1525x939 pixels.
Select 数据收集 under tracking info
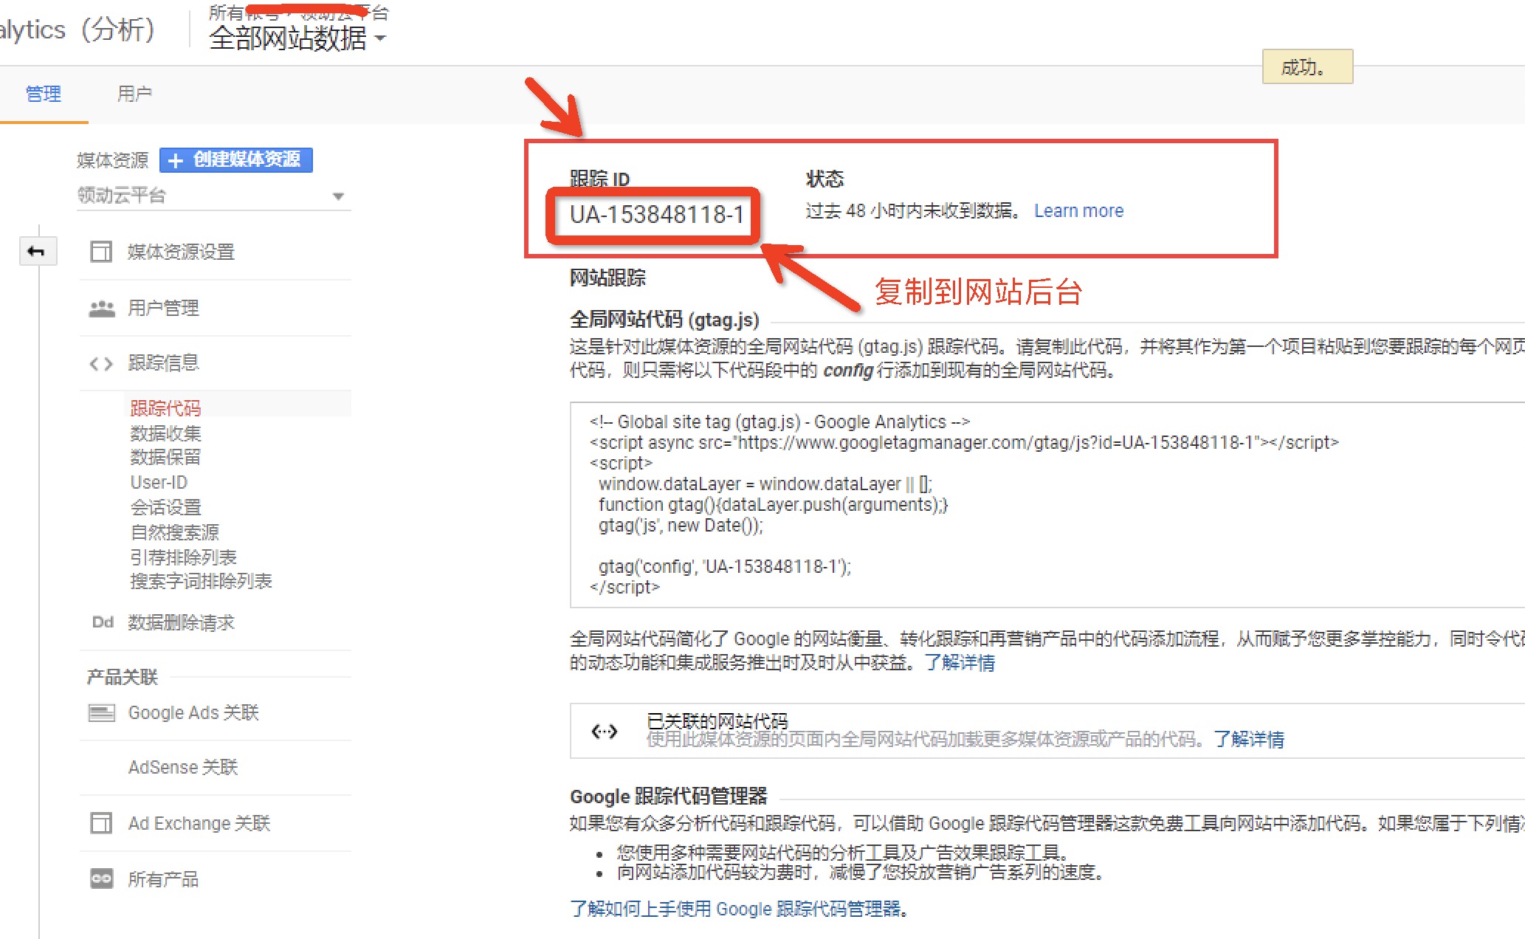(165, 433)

* * *

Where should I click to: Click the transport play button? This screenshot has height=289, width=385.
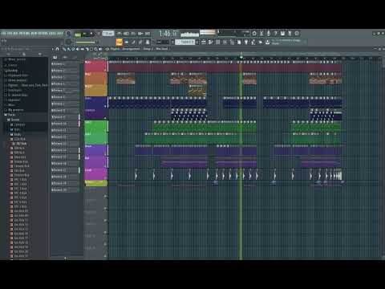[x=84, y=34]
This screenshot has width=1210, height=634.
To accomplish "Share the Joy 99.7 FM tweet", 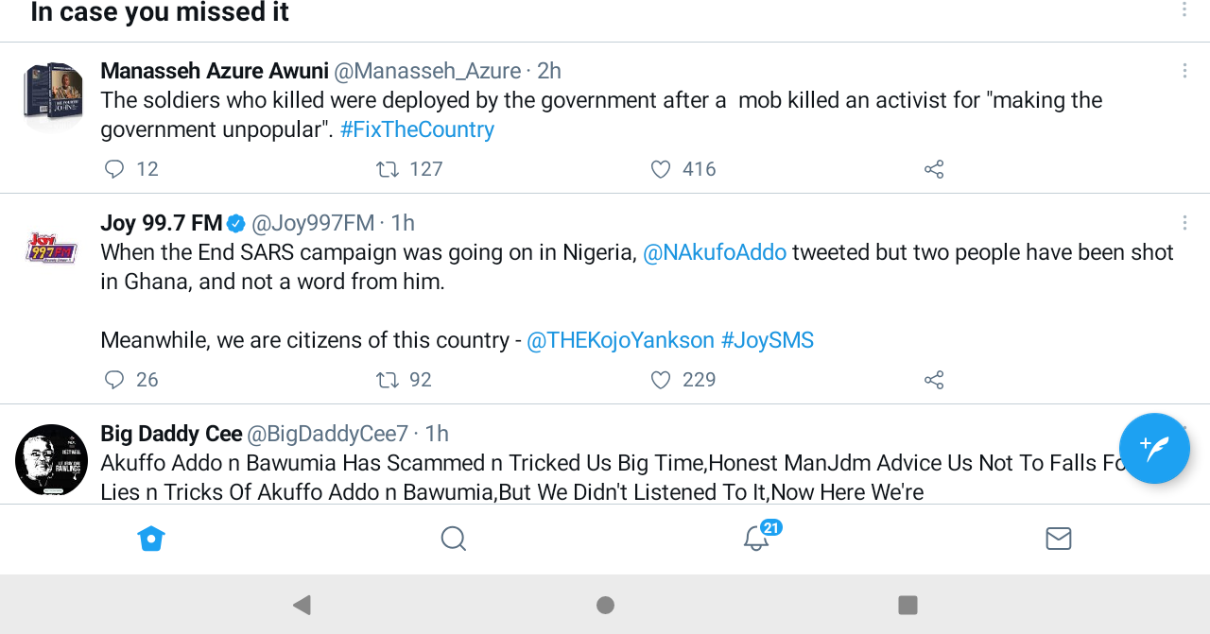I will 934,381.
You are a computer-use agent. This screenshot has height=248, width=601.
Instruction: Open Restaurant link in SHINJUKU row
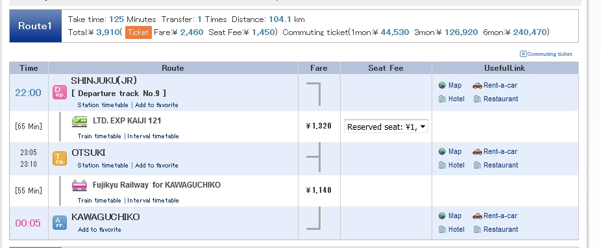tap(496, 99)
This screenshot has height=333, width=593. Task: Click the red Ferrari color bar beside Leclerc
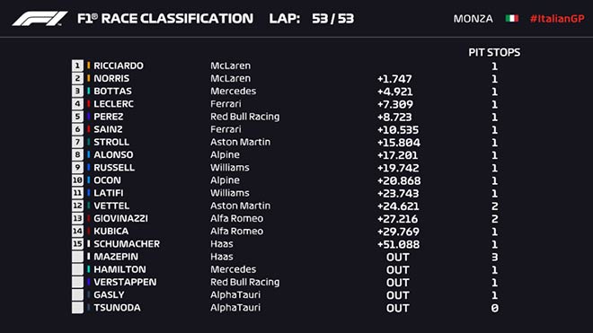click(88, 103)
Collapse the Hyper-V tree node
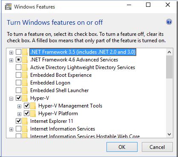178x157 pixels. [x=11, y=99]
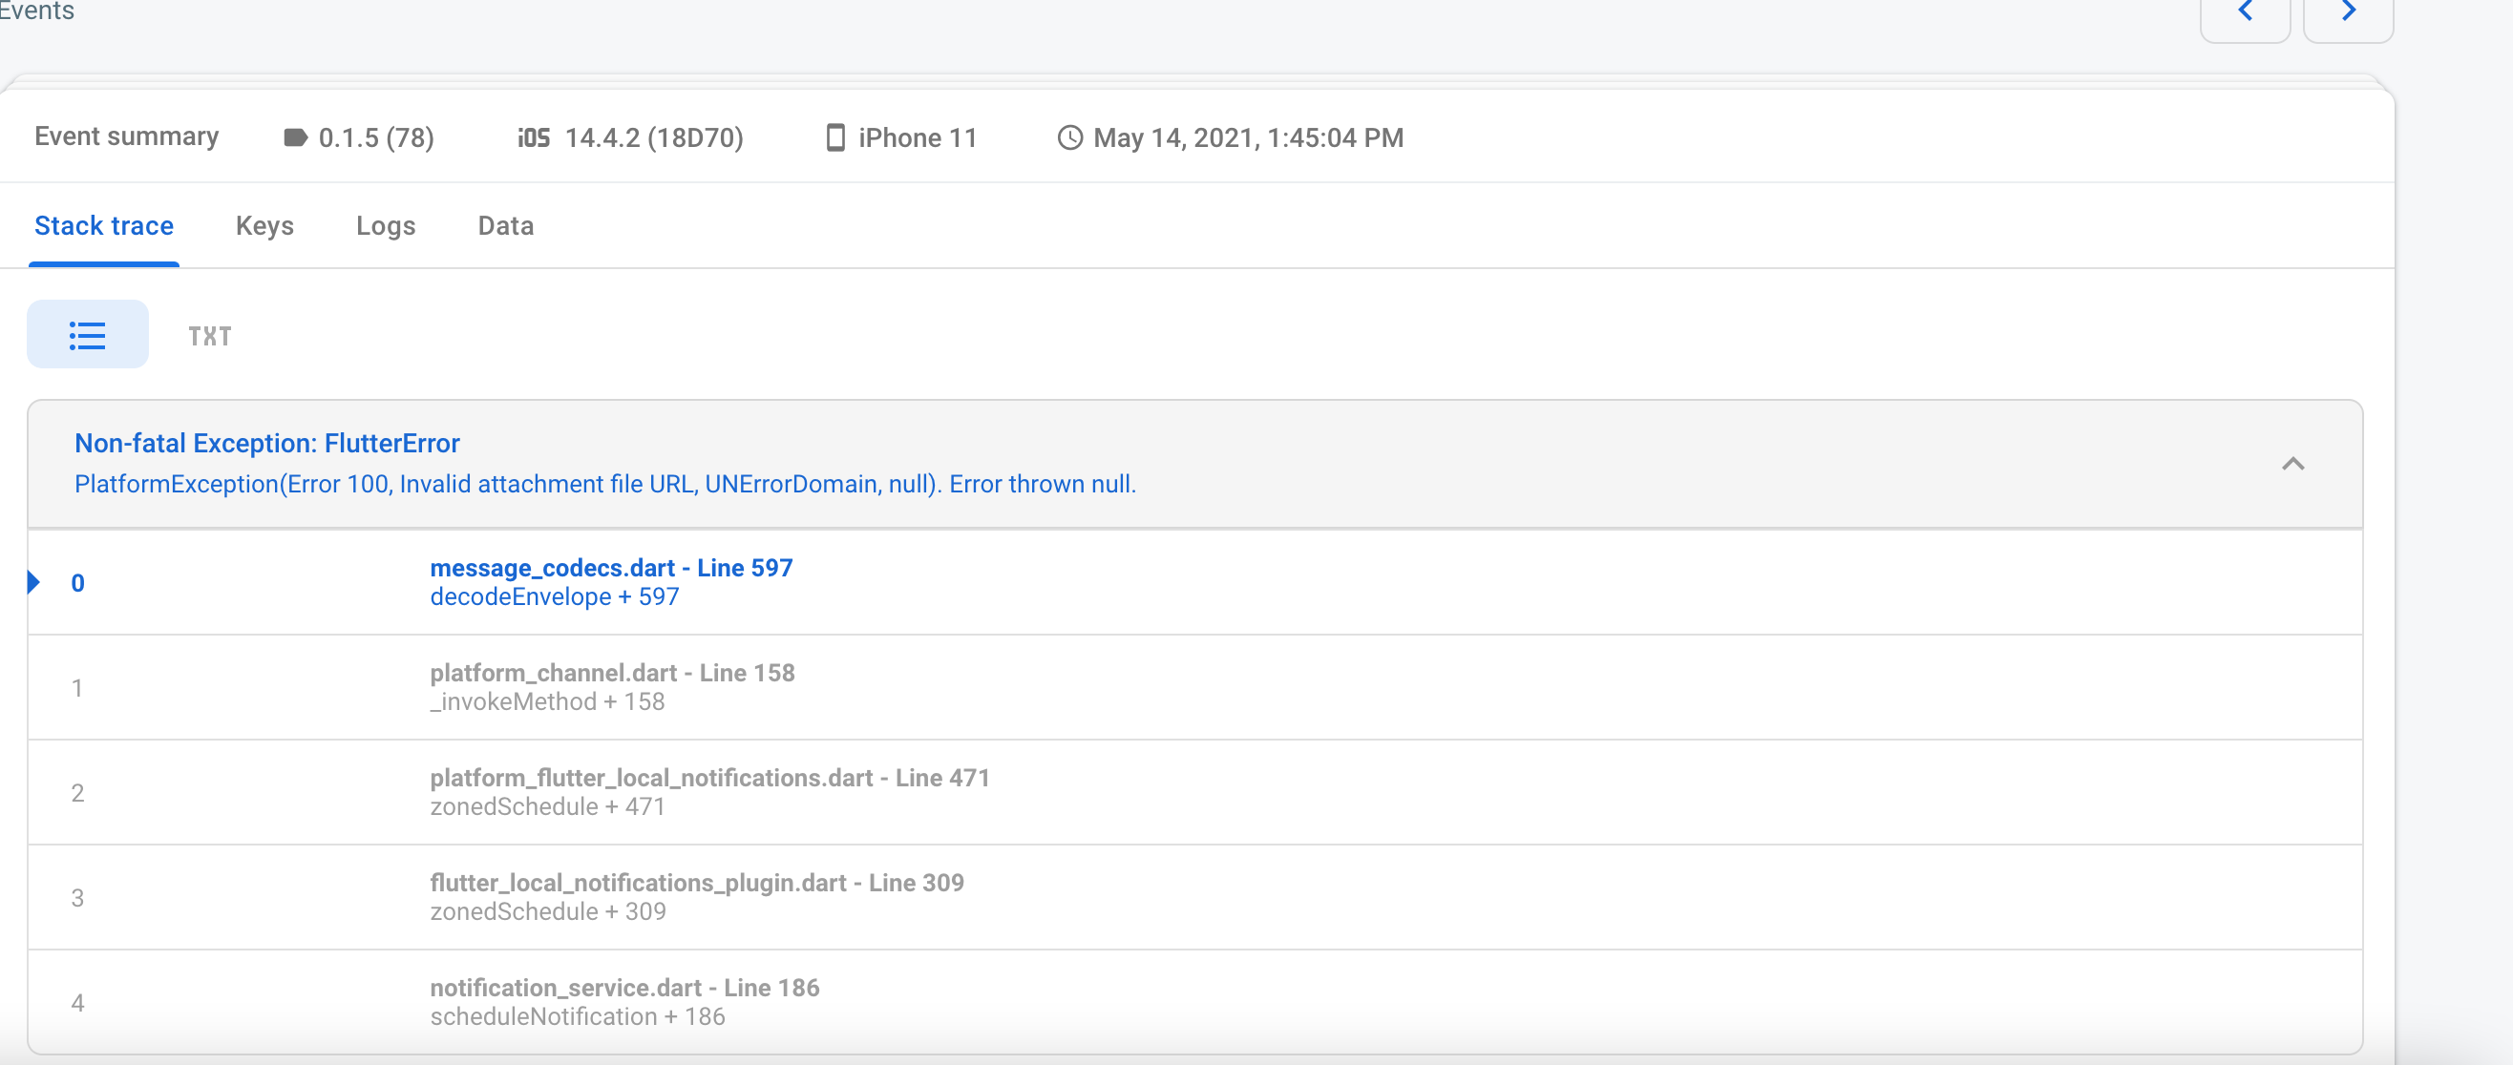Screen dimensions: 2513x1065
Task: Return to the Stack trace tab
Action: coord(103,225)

◆ Short problem
Copy out the stretch from the line containing "This screenshot has height=333, width=593." through the line containing "Action: coord(103,225)", substituting "tree item" for "tree node" and leaving everything else unchanged. Leave the pictures out.

◆ Answer for this exercise
This screenshot has height=333, width=593. Task: Click the red Ferrari color bar beside Leclerc
click(88, 103)
Collapse the Hyper-V tree item
178x157 pixels. [x=11, y=99]
Screen dimensions: 2513x1065
Task: Return to the Stack trace tab
Action: coord(103,225)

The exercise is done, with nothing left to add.